However, there are positive signs on the horizon that are not related to commodities.
The International Monetary Fund boosted its bailout to Argentina in September, just a few months after MSCI had brought it back into the emerging markets index, potentially welcoming more investors.
Additionally, the big positive for the region is its demographics, which according to Mr Hovasse are “very, very good”.
“The fertility rate in the region is 2.1, which is just about perfect as it means women’s participation in the labour market is higher, education rates are better – this is coming together to make a demographic transition,” he explains. “Another thing investors like about the region, is that bosses maintain their companies in a way they would have them do so.

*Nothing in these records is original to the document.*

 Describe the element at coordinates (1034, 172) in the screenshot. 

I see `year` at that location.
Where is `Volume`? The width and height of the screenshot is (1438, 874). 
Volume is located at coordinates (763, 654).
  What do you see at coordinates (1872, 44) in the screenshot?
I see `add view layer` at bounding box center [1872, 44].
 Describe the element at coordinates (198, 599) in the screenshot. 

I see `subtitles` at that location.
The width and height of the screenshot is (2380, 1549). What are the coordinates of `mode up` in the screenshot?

"They take on debt to increase their return on equity – in China, 60 per cent of all company capital is held in cash.”
International technology companies are beginning to look to the area, too, with Asian giants recently investing hundreds of millions of dollars into local start-ups.
But for Ms Gupta, the tech sector – along with the region’s commodities giants – are a touch too volatile for most investors.
“A positive for the region is that due to the very low valuations, its risk/return profile offers better value than others, especially with green shoots on the political horizon,” she says. “It is tough to lose out when starting from this low a base.”
In the long term, there is opportunity in the region, according to Mr Hovasse, but investors should avoid looking at the economic cycle as a guide as political movements and external factors can influence it.
“Emerging market investors are opportunistic so when momentum does start to pick up, it might be tricky to get in,” notes Ms Gupta.